Work to do: Please copy out every line of the listing below without changing a single character.

Word and element pointing entries
********************
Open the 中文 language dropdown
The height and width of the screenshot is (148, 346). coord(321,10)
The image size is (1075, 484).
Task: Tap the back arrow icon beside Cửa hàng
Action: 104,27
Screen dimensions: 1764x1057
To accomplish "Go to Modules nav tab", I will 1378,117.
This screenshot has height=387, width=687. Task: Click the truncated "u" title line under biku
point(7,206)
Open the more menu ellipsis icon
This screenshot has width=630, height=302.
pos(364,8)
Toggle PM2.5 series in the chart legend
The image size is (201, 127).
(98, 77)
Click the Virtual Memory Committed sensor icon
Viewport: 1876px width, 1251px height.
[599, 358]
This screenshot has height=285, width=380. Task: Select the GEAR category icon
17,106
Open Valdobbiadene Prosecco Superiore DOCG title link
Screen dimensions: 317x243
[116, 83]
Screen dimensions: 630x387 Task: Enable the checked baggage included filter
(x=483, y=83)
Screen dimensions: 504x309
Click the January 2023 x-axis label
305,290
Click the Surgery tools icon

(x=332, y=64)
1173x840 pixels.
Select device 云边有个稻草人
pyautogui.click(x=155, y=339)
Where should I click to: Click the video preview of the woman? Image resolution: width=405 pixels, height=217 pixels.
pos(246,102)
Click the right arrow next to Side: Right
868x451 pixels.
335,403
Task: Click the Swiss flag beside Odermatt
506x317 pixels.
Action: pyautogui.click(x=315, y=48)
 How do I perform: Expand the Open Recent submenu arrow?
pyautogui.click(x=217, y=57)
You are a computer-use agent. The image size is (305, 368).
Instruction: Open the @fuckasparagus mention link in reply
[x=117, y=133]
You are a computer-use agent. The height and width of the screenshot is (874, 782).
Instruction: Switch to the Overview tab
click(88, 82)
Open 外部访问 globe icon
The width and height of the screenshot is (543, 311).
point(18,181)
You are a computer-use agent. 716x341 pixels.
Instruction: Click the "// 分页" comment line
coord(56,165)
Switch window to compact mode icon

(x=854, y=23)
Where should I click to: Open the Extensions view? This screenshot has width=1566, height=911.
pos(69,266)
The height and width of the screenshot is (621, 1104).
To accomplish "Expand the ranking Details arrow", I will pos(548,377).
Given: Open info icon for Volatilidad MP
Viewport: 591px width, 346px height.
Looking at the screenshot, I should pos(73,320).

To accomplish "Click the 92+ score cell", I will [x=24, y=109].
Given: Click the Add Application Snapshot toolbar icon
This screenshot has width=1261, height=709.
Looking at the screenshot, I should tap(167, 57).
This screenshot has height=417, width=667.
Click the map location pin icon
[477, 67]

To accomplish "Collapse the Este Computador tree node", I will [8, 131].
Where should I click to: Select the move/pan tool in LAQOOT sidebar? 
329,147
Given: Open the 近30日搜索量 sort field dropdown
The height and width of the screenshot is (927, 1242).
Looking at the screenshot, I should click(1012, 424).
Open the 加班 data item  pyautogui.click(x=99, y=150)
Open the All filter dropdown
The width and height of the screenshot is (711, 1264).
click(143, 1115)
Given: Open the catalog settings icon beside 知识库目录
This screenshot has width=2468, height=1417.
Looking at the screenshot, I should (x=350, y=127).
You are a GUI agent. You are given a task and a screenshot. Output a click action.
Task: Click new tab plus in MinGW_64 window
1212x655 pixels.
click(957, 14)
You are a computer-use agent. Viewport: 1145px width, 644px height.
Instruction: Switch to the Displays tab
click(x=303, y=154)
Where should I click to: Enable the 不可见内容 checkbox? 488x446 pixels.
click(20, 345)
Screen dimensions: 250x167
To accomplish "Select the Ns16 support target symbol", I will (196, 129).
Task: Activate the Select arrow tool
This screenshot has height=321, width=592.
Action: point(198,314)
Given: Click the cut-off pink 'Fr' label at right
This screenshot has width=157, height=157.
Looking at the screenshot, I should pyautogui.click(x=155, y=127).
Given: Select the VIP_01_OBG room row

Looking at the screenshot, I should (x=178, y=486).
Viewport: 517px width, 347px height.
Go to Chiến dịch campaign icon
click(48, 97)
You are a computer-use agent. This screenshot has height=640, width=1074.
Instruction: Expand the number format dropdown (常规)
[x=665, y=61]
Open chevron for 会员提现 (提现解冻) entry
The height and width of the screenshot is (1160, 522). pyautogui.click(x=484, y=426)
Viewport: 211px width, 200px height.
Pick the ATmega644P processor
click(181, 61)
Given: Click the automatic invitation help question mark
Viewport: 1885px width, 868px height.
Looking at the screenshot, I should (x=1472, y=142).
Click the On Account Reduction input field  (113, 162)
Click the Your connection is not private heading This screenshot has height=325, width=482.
********************
The solution:
Open the 中文 language dropdown
The height and width of the screenshot is (148, 346). coord(321,10)
The image size is (1075, 484).
Task: Tap the back arrow icon beside Cửa hàng
Action: 104,27
Screen dimensions: 1764x1057
To accomplish "Go to Modules nav tab", I will 1378,117.
This screenshot has height=387, width=687. Task: Click the truncated "u" title line under biku
point(7,206)
Open the more menu ellipsis icon
This screenshot has width=630, height=302.
pos(364,8)
Toggle PM2.5 series in the chart legend
The image size is (201, 127).
(98, 77)
Click the Virtual Memory Committed sensor icon
Viewport: 1876px width, 1251px height.
[599, 358]
This screenshot has height=285, width=380. Task: Select the GEAR category icon
17,106
Open Valdobbiadene Prosecco Superiore DOCG title link
Screen dimensions: 317x243
[116, 83]
Screen dimensions: 630x387 Task: Enable the checked baggage included filter
(x=483, y=83)
Screen dimensions: 504x309
Click the January 2023 x-axis label
305,290
Click the Surgery tools icon

(x=332, y=64)
1173x840 pixels.
Select device 云边有个稻草人
pyautogui.click(x=155, y=339)
Where should I click to: Click the video preview of the woman? Image resolution: width=405 pixels, height=217 pixels.
pos(246,102)
Click the right arrow next to Side: Right
868x451 pixels.
335,403
Task: Click the Swiss flag beside Odermatt
506x317 pixels.
Action: pyautogui.click(x=315, y=48)
 How do I perform: Expand the Open Recent submenu arrow?
pyautogui.click(x=217, y=57)
You are a computer-use agent. The image size is (305, 368).
Instruction: Open the @fuckasparagus mention link in reply
[x=117, y=133]
You are a computer-use agent. The height and width of the screenshot is (874, 782).
Instruction: Switch to the Overview tab
click(88, 82)
Open 外部访问 globe icon
The width and height of the screenshot is (543, 311).
point(18,181)
You are a computer-use agent. 716x341 pixels.
Instruction: Click the "// 分页" comment line
coord(56,165)
Switch window to compact mode icon

(x=854, y=23)
Where should I click to: Open the Extensions view? This screenshot has width=1566, height=911.
pos(69,266)
The height and width of the screenshot is (621, 1104).
To accomplish "Expand the ranking Details arrow", I will pos(548,377).
Given: Open info icon for Volatilidad MP
Viewport: 591px width, 346px height.
Looking at the screenshot, I should pos(73,320).

To accomplish "Click the 92+ score cell", I will [x=24, y=109].
Given: Click the Add Application Snapshot toolbar icon
This screenshot has width=1261, height=709.
Looking at the screenshot, I should tap(167, 57).
This screenshot has height=417, width=667.
Click the map location pin icon
[477, 67]

To accomplish "Collapse the Este Computador tree node", I will [8, 131].
Where should I click to: Select the move/pan tool in LAQOOT sidebar? 
329,147
Given: Open the 近30日搜索量 sort field dropdown
The height and width of the screenshot is (927, 1242).
Looking at the screenshot, I should click(1012, 424).
Open the 加班 data item  pyautogui.click(x=99, y=150)
Open the All filter dropdown
The width and height of the screenshot is (711, 1264).
click(143, 1115)
Given: Open the catalog settings icon beside 知识库目录
This screenshot has width=2468, height=1417.
Looking at the screenshot, I should (x=350, y=127).
You are a GUI agent. You are given a task and a screenshot. Output a click action.
Task: Click new tab plus in MinGW_64 window
1212x655 pixels.
click(957, 14)
You are a computer-use agent. Viewport: 1145px width, 644px height.
Instruction: Switch to the Displays tab
click(x=303, y=154)
Where should I click to: Enable the 不可见内容 checkbox? 488x446 pixels.
click(20, 345)
Screen dimensions: 250x167
To accomplish "Select the Ns16 support target symbol", I will (196, 129).
Task: Activate the Select arrow tool
This screenshot has height=321, width=592.
Action: point(198,314)
Given: Click the cut-off pink 'Fr' label at right
This screenshot has width=157, height=157.
Looking at the screenshot, I should pyautogui.click(x=155, y=127).
Given: Select the VIP_01_OBG room row

Looking at the screenshot, I should (x=178, y=486).
Viewport: 517px width, 347px height.
Go to Chiến dịch campaign icon
click(48, 97)
You are a computer-use agent. This screenshot has height=640, width=1074.
Instruction: Expand the number format dropdown (常规)
[x=665, y=61]
Open chevron for 会员提现 (提现解冻) entry
The height and width of the screenshot is (1160, 522). pyautogui.click(x=484, y=426)
Viewport: 211px width, 200px height.
Pick the ATmega644P processor
click(181, 61)
Given: Click the automatic invitation help question mark
Viewport: 1885px width, 868px height.
Looking at the screenshot, I should (x=1472, y=142).
Click the On Account Reduction input field  (113, 162)
Click the Your connection is not private heading This screenshot has height=325, width=482.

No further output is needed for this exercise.